Core Concepts
A real-time framework is proposed to evaluate pedestrian's potential risk at non-signalized intersections using a novel surrogate safety measure called Predicted Post-Encroachment Time (P-PET), which is derived from deep learning models that predict the arrival time of pedestrians and vehicles.
Abstract
The key highlights and insights of this content are:
The authors propose a framework that combines computer vision technologies and predictive models to evaluate pedestrian's potential risk in real-time at non-signalized intersections.
A novel surrogate safety measure called Predicted Post-Encroachment Time (P-PET) is introduced, which is derived from deep learning models that can predict the arrival time of pedestrians and vehicles. P-PET is used to accurately and interpretably evaluate the potential risk of pedestrians.
Pedestrians are classified into three categories - kids, adults, and cyclists - and specific evaluation rules are applied to each category to enhance the effectiveness and reliability of the risk evaluation.
The framework is tested at a real-world non-signalized intersection in Sejong City, South Korea.
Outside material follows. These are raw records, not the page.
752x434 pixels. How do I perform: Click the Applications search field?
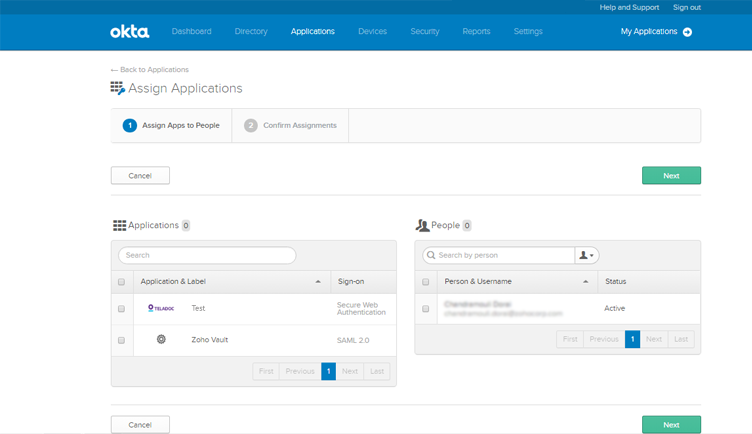(x=207, y=255)
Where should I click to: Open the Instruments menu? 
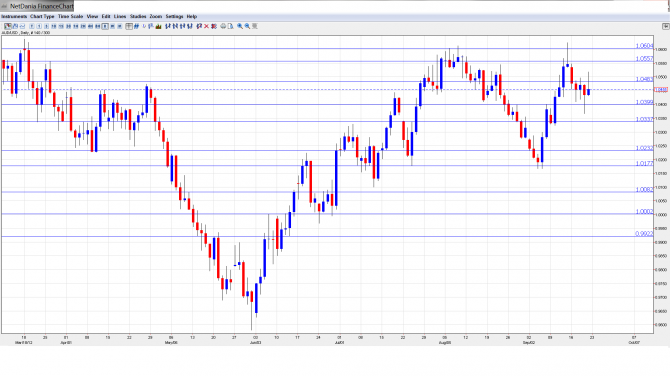(14, 17)
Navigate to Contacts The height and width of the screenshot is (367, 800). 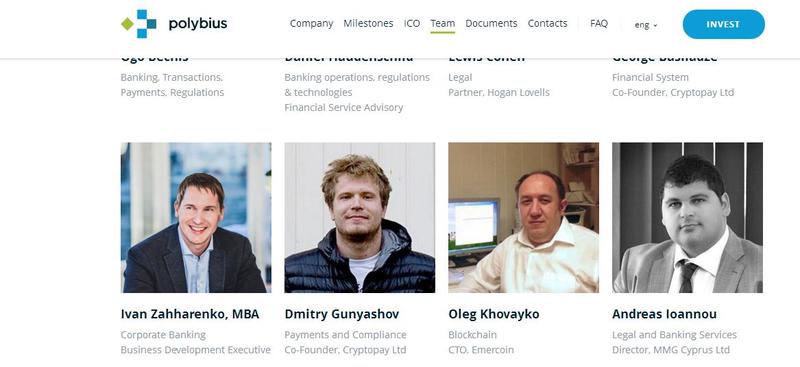(x=547, y=23)
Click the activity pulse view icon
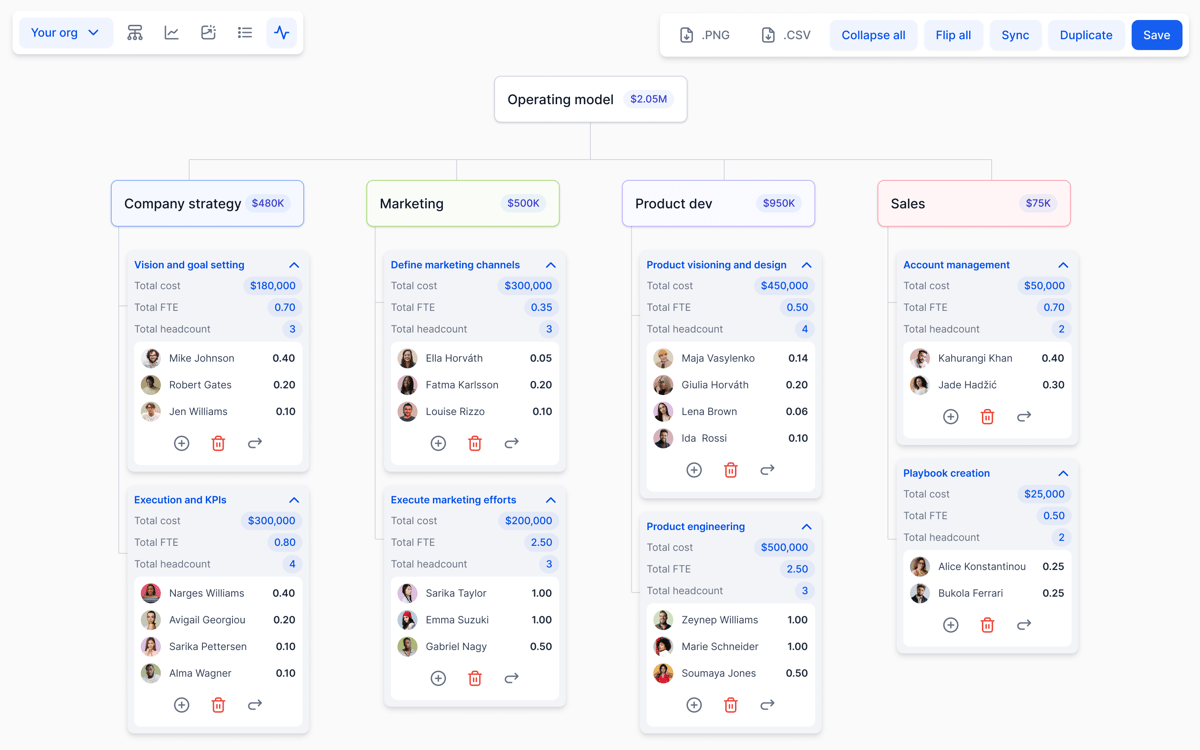 click(x=282, y=33)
The results demonstrate the framework's ability to effectively identify potential risks using P-PET and its improved performance in risk evaluation across different pedestrian categories.
The framework addresses key research gaps in existing prediction-based potential risk evaluation studies, including the lack of a real-time application framework, the need for accurate and explainable safety indicators, and the lack of tailored evaluation criteria for different pedestrian categories.
The video processing pipeline utilizes computer vision techniques like object detection, tracking, segmentation, and perspective transformation to extract trajectory data for vehicles, adults, kids, and cyclists.
Deep learning models like LSTM, GRU, and Transformer are employed to predict the arrival time of pedestrians and vehicles, which is crucial for calculating P-PET.
The potential risk evaluation algorithm leverages P-PET and applies specialized criteria for different pedestrian categories to assess their potential risk at the intersection.
Stats
The following sentences contain key metrics or important figures used to support the author's key logics:
"Pedestrians are classified into kids, adults, and cyclists to tailor specific evaluation rules to each category of pedestrians, thus enhancing the effectiveness and reliability of risk evaluation."
"The results at a real-field, non-signalized intersection show the effectiveness of the proposed framework and illustrate the computational time costs across different components, demonstrating its potential in real-time application."
Quotes
"A framework with computer vision technologies and predictive models is proposed to evaluate pedestrian's potential risk in real time."
"A novel predicted surrogate safety measure, Predicted Post-Encroachment Time (P-PET), is introduced to accurately and interpretably evaluate potential pedestrian risk."